[START OF PROVIDED PASSAGE]
It is very hard to associated sine wave amplifier power (bench test signals) power ratings when running them with Audio. Typically the amp can deal with a lower speaker impedance loads when working with audio that would cause it to shutdown with a sinewave signal test.
Let start at the beginning.
The purpose of a Audio Amp is to amplify the incoming signal voltage to a higher value (Voltage Gain) and add the necessary current to support a given ohm load up to a given watt rating that the amplifier it design to provide.
Speakers come in many ohm ratings with 8 Ohms and 4 ohms being the most popular.
Amplifiers power output follows ohm’s law in that the current is proportional to the voltage. V = IR The ratio defined by the load in ohms. As the voltage (volume) goes up, so does the current and visa versa. This become important when talking about volume levels and amplifier power ratings. It also plays directly into the discussion of 4 ohm versus 8 loads and what an amp can drive.
Bench testing an audio amp uses two things:
1) A pure resistive constant ohm loads of 8 or 4 ohms are used to represent the target speaker load the amp is specified to work with. The ohm value is constant over ANY audio test frequency.
2) A signal generator that is used to provide an input signal to input of the amp. The signal generator puts out a constant voltage pure tone sinewave signal at a selected frequency.
On the the bench, the signal generator and resistive load are connected to the amp. The amp is power and the signal level the puts out the maximum power for the given load. This verifies the amp has provided the rated output power with no clipping and distortion. The temperature is monitored at full power. Then the signal then lowered to put out 1/3 the amps power rating, the test is run long enough to verify the temperature rise. Both test are looking for temperatures that exceed the design limit. Why 1/3? This is the signal level where a "linear audio amp" is the least efficient dissipating the most heat. No thermal overload, the amp is good. This is how the watt rating of the amplifier is determined. It is the power rating specified for the Amp in the datasheet or manual. The power rating established by this test has NOTHING to do with what the amplifier can put out when working with a real speaker load.
Why?
Unlike resistive test loads, speakers are NOT constant ohm loads which is why the term impedance is used as opposed to resistance. Yes the term Ohms is used to describe them both, but speaker impedance is a complex impedance that comprises properties of inductance along with resistance together. When dealing with impedances, the actual ohm value can very a lot depending on the frequency of the signal being presented to the speaker to reproduce as acoustic sound. Stated another way, 8 ohms is the ideal or average impedance. But there are places in the audio frequency range where the value can drop to 4 ohms or less or skyrocket up to 40 ohms. The 4 ohm is the challenge. In practice a 8 ohm speaker is actually has an average impedance closer to 6 ohms. My point is the speaker ohm load are NOT CONSTANT in terms of ohms and the actual ohm value seen by the amp is a direct function of the specific frequency being produced by the speaker.
[END OF PROVIDED PASSAGE]
● TO-DO LIST:
[1] Using the amplifier power text, answer these:
(a) Which two speaker ratings are the most popular?
(b) At what fraction of its power rating is a linear audio amp least efficient?
(c) In practice, what is the average impedance of an 8 ohm speaker closer to?
[2] Pick up the amplifier power text right after its last sentence and keep writing it.
[START OF DATA EXCERPT]
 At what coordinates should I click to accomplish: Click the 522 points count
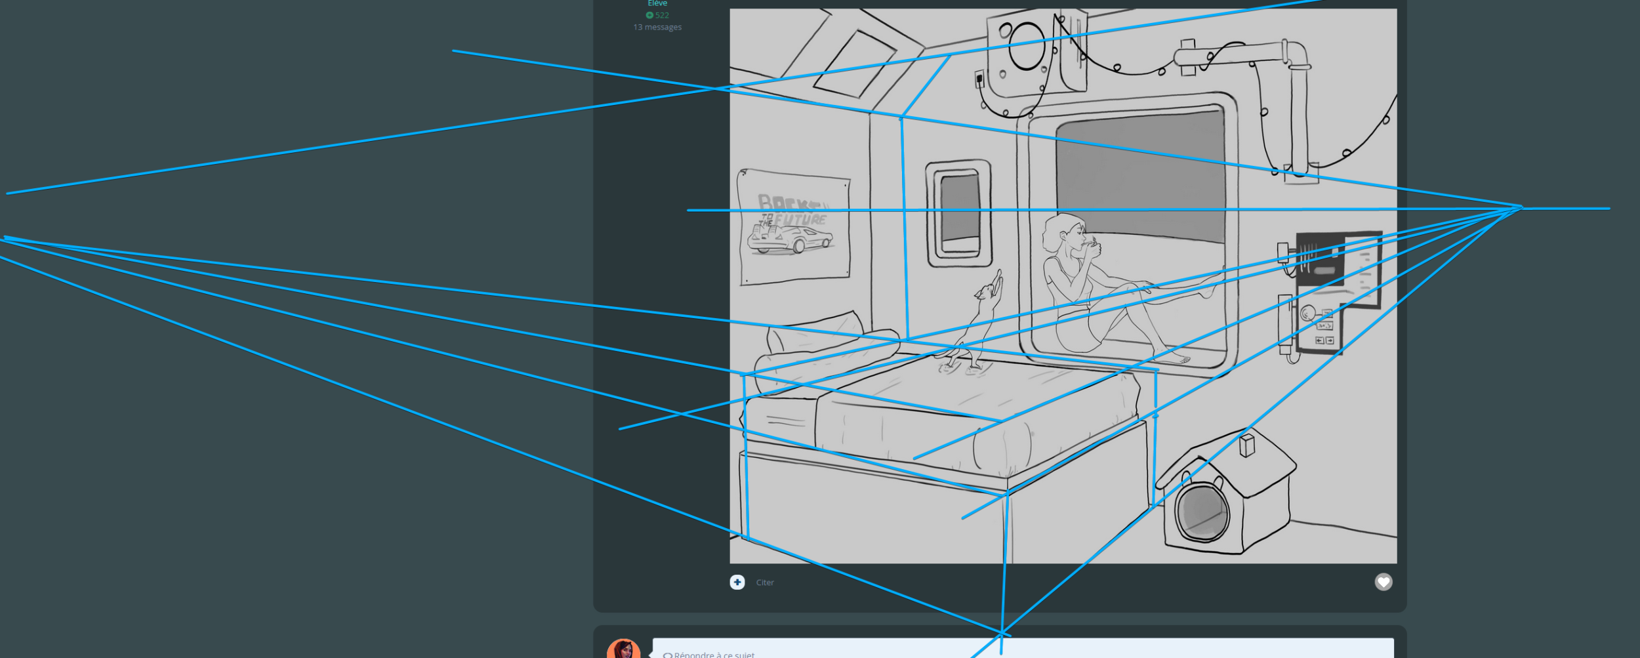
[END OF DATA EXCERPT]
● TASK-BY-TASK RESULTS:
[1]
(a) 8 ohms and 4 ohms.
(b) 1/3 of its power rating.
(c) Closer to 6 ohms.

[2]
With this in mind, a amplifier designer must design the amp to provide MORE current than what a pure 8 ohm resistive load would ever need. It must handle the current of a 4 ohm resistive load to account for the varying speaker impedance. Failure to do that will result in the amplifier going into current limit causing signal clipping and distortion when connected to a 8 ohm speaker load.
Now that the amplifier must drive a 4 ohm load resulting in more current flow, the amount of heat generated by the amp goes up with it. To prevent the amp from overheating working with a 4 ohm load, there is a thermostat of some form that forces the amp to shutdown -OR- forcibly drop the signal level to keep the temperature under control. How fast the thermal overload trips is a function of the thermal dissipation capability of the amp including its thermal mass. Under sinewave bench testing it will trip fast since this static test creates a lot of continuous heat generation.
To protect the amp from speaker impedances below 4 ohms or short circuit, the amp will include a protective current or power limit circuits so it will not blow up.
So far so good, but now lets talk actual music or sounds.
Music and natural sounds are NOT like a sinewave used to test the amp. With music and natural sounds, the average signal level is very low with high peaks. This ratio is called the "crest factor" with defines the ratio between the peak and the average signal level. Simply put, natural sound and music have a high crest factor.
Looking at this from a ohms law current point of view, the high crest factor means most of the current is very low with brief peaks of high current.
Looking at this high crest factor from a thermal point of view, the amp generates very little heat. The high current peaks are not long enough to generate a lot of heat. The amp does not enter thermal overload.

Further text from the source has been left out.